Thursday, March 5, 2009

On the Line

“On the line”… three simple words that have come to encapsulate the intensity and thrill our current culture associates with the professional culinary scene. Maybe you have seen this phrase recently on the cover of Eric Ripert’s bestselling memoir of life in the kitchen at Le Bernadin. The “line” is the position of performance where, we believe, each cook works out his or her culinary destiny. I have waited nearly two months to write on this topic, hoping that if I waited long enough, I might be able to write with an insider’s perspective. I have peeled toward that pinnacle moment when I, too, would be thrust “on the line.”

And then one day it happened. I came trotting out of the back prep room during lunch service with parsnips for the steamer. I opened the oven door, moved out of the sauce chef’s way, grabbed a pan for the fish chef, threw a cube of garlic butter into a small sauce pot at the garnish chef’s command, put two cubes of blanched swede under the broiler, lifted a pile of sautéed potatoes into a little white dish and somehow just kept cooking for the rest of lunch. It was brilliant; without doubt, the most exhilarating moment of the past two months. But something inside of me changed that day … and in the 54th hour of slicing potatoes late Saturday night, the smiling stage, once more than happy to tie up her apron and tackle a crate of spuds, had been replaced with a pouting spinach-picker speechifying to herself about the hundreds of Euros she was paying to work like a Mexican in the washroom at Chapter One.*

As life would have it, the story I had fantasized about writing all week was now shrouded by a guilt complex featuring frustration and self-reproach. Stumbling home Saturday night, I read the banner I pass every day picturing Brian O’Driscoll the famous rugby player, “Be Seen. Be a Difference.”
“Ha!” I thought without pause. “It’s the people you never see, who make the real difference.” And then I saw it … what was really “on the line.”

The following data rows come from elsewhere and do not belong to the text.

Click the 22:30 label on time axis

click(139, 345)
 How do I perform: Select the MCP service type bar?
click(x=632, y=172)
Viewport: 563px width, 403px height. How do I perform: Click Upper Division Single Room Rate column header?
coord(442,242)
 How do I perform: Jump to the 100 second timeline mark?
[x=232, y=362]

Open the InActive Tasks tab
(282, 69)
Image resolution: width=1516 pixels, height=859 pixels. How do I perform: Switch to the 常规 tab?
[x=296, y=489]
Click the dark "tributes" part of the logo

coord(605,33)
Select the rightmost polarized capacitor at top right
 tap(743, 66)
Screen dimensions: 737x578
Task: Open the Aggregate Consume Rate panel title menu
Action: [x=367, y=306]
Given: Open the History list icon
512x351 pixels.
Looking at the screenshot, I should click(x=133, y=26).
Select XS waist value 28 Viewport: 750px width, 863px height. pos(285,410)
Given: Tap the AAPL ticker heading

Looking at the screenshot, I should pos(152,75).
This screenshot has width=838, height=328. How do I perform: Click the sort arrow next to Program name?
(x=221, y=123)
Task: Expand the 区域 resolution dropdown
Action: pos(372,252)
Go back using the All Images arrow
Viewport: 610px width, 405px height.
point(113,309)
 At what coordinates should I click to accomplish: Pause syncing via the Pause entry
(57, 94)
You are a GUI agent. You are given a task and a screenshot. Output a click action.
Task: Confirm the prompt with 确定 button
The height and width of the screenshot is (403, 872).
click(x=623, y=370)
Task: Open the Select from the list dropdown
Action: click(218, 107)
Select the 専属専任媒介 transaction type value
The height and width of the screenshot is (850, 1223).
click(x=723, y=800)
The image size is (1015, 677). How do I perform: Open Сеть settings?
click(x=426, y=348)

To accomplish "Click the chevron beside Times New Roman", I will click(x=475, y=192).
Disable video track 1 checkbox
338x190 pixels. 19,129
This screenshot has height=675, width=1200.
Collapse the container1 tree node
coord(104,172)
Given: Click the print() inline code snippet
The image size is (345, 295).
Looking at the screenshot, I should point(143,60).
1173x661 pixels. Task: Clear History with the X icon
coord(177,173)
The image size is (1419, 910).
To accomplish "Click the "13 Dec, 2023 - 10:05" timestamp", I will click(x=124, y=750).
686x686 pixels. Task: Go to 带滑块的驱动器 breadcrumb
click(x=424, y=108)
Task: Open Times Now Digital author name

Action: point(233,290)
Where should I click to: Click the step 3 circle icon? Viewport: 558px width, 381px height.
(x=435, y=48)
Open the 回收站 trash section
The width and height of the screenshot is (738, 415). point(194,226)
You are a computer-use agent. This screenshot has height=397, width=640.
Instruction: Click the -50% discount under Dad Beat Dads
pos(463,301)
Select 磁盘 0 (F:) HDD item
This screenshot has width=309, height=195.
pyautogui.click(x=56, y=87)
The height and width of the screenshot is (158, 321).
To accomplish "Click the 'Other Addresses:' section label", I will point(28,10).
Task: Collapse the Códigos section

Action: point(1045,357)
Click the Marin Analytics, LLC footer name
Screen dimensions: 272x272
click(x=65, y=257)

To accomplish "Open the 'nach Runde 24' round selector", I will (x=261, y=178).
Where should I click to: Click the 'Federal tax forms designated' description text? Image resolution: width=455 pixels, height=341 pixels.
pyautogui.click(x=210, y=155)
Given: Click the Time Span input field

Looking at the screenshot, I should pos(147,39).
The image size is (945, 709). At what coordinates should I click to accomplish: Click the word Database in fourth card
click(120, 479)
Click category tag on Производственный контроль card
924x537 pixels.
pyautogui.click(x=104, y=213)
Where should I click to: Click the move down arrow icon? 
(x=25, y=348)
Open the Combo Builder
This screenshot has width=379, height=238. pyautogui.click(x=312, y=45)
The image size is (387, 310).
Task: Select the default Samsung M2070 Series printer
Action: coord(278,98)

There is something about the way we glamorize the culinary profession that often jeopardizes the very core of its mission. Great cooking does occur at the crossroads of Science, Craft and, occasionally, even Art. But under all the TV shows and fancy, hardbound cookery books, beneath the empires of successful restaurants, food halls and product lines, even after months in experimental kitchens and doctorates in Gastronomy; it remains the “Hospitality and Service Industry.” The thing we most love to do with our hands is bound, at least in part, to the essential and intimate human need for nourishment.

Every night Chapter One hosts over 100 people – some for the first time, some for the zillionth time. But whether their face is foreign or familiar, they are welcomed and fed as an honored guest at the family reunion. The day that a cook in this kitchen can no longer roll up his sleeves and appreciate working hard to feed, is the day that part of his capacity to enjoy his profession has died.

*I thought about editing out the crudités of my attitude that night, but decided the direct quote would be simpler and more sincere in the end.